Assicura che il Pd sposterà l’asse verso la semplificazione andando incontro alle richieste che sono sempre più pressanti da parte di commercianti, artigiani e di chi produce lavoro. «C’è chi punta sull’odio, noi puntiamo su benessere e felicità. Vediamo chi vince».

Le bande di Bellanova

C’è spazio per commentare la frase pronunciata nelle ore scorse dalla renziana Teresa Bellanova. Il ministro delle Politiche agricole aveva parlato di un Pd diviso in bande armate.

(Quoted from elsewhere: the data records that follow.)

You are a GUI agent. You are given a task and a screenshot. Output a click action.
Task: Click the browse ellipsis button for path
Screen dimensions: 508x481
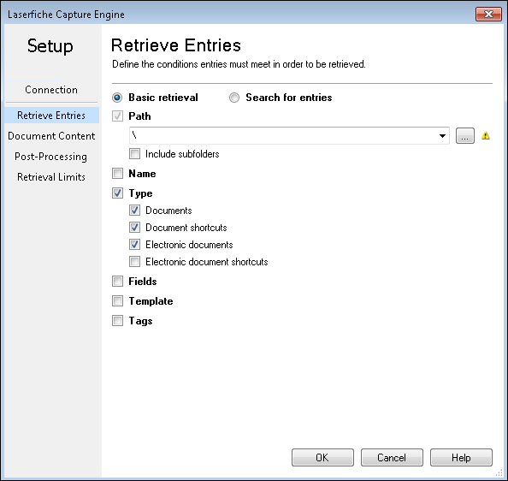[x=465, y=135]
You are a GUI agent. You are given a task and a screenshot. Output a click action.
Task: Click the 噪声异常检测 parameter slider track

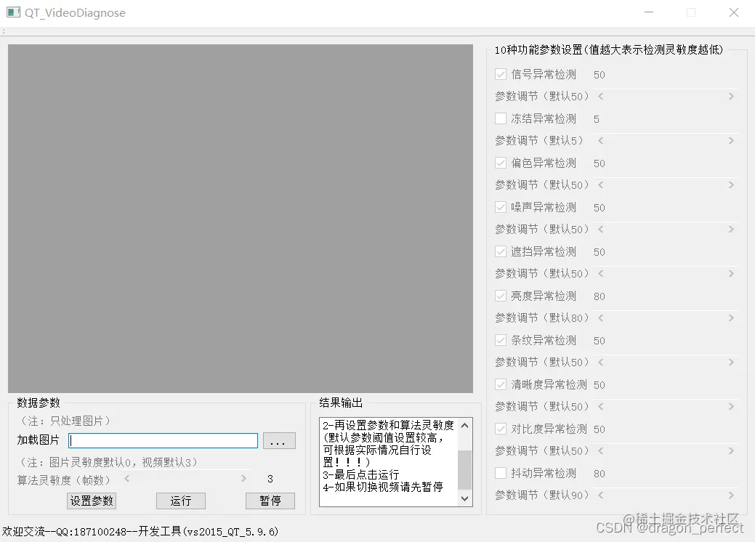pos(666,229)
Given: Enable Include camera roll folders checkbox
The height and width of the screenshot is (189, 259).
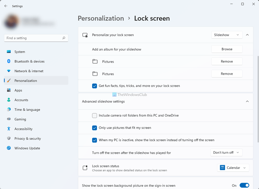Looking at the screenshot, I should [x=95, y=115].
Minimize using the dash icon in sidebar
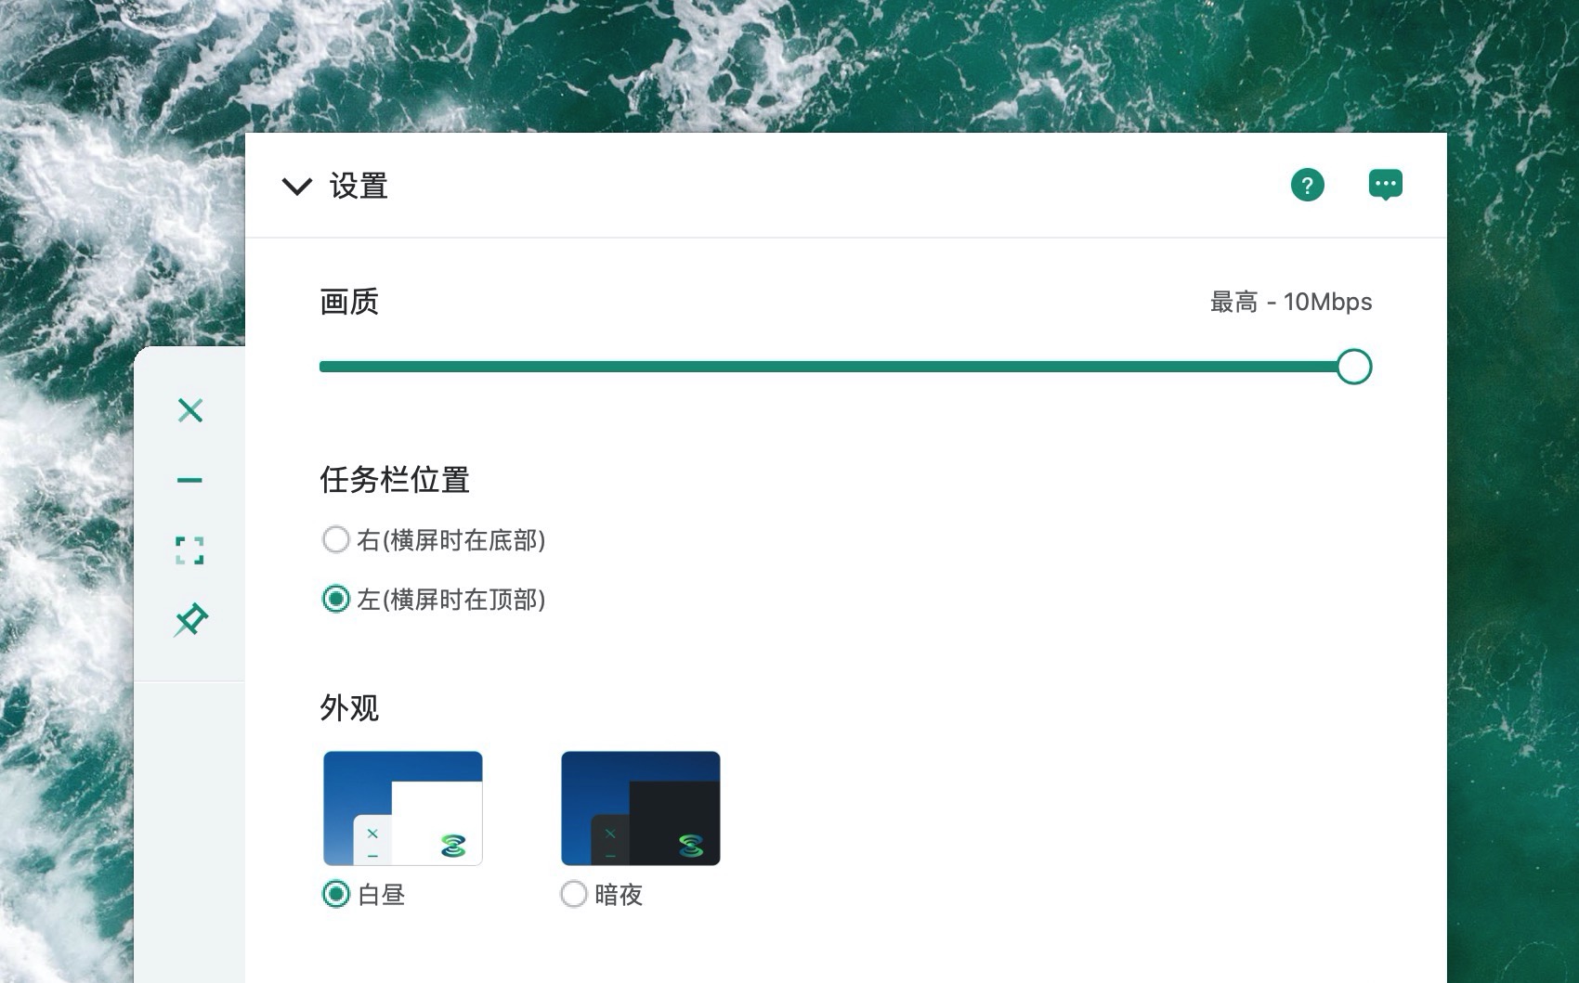1579x983 pixels. 189,480
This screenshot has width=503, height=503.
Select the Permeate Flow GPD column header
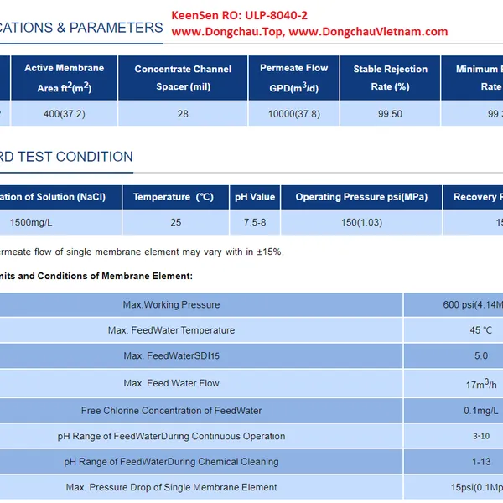[293, 77]
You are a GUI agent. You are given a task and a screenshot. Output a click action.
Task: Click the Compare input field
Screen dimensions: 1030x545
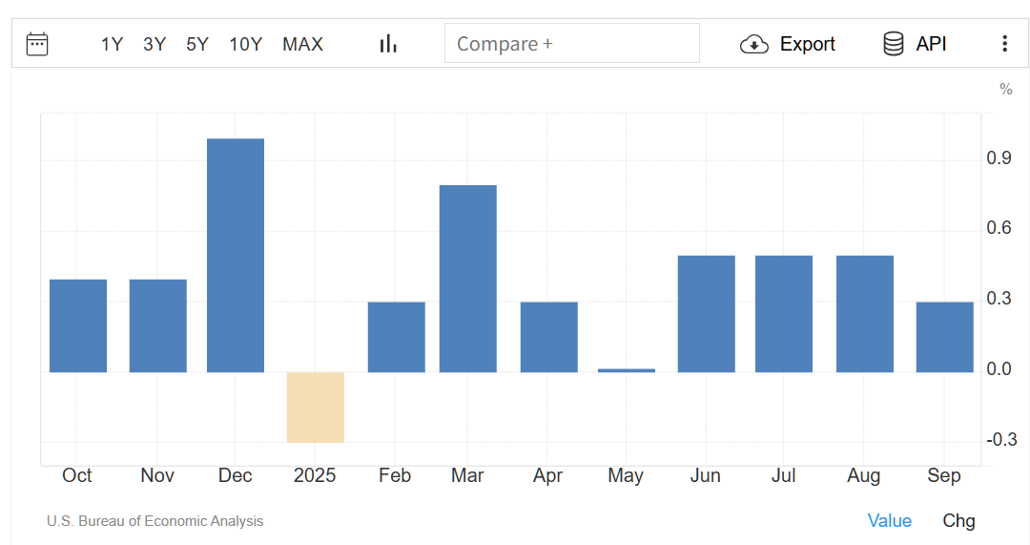coord(571,44)
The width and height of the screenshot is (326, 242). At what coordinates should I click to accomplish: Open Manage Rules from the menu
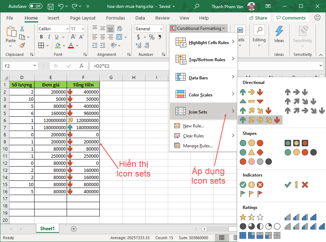(197, 146)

Nicola Zingaretti non ha dubbi: «Ha sbagliato: ha fatto veramente una gaffe. È scivolata su una buccia di banana perché bisogna avere memoria di cosa siano state le bande armate nel nostro Paese. Ha sbagliato. E’ una cosa che non si dice mai».

Il saluto a Salvini

Nicola Zingaretti e Matteo Salvini si stringono la mano a La7

Al momento dei saluti, Massimo Giletti rivela che l’ospite successivo è Matteo Salvini. Chiede a Nicola Zingaretti se è disposto ad una stretta di mano ed un saluto davanti alle telecamere. Il segretario del Pd non si sottrae e spiega «Siamo avversari su tutto ma ci siamo sempre detti la verità. Avversari certo ma leali».

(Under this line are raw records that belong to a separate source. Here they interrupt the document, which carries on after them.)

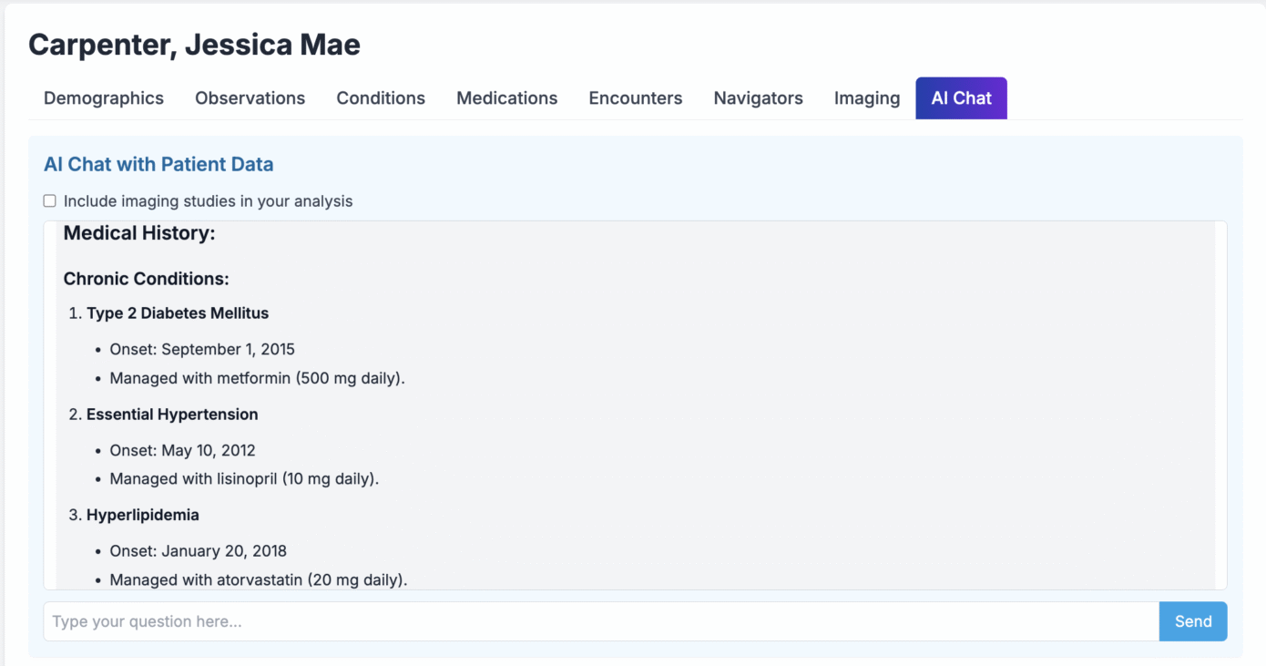Image resolution: width=1266 pixels, height=666 pixels.
Task: Click the Essential Hypertension entry
Action: pos(172,415)
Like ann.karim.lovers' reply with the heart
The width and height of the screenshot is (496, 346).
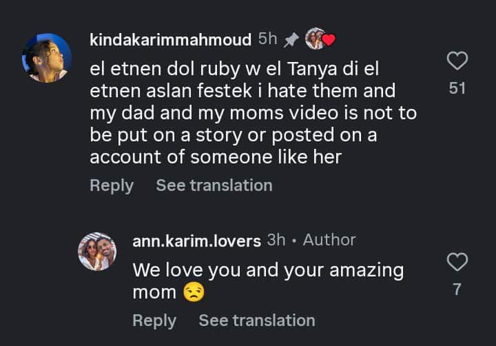[457, 263]
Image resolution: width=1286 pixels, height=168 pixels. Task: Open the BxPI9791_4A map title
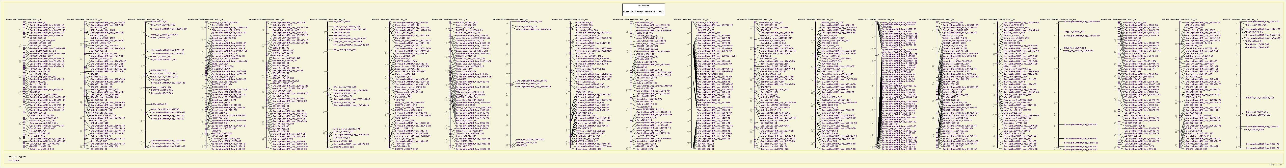(570, 20)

Al centro della scenografia avviene la stretta di mano. La sfida non è solo sui contenuti ma soprattutto sui messaggi nascosti. E così, se Nicola Zingaretti ha affrontato l’intervista di Non è l’Arena in jeans e camicia bianca aperta, Matteo Salvini deve trovare una forma che sia ancora più disinvolta ed alla mano. Entra in scena anche lui in jeans e camicia bianca aperta. Ma senza la giacca, la tiene nella mano sinistra mentre porge la destra all’avversario politico.

Giletti approfitta del momento e propone un confronto tra i due leader di Partito. Zingaretti dice si, «Quando vuoi» gli risponde Salvini.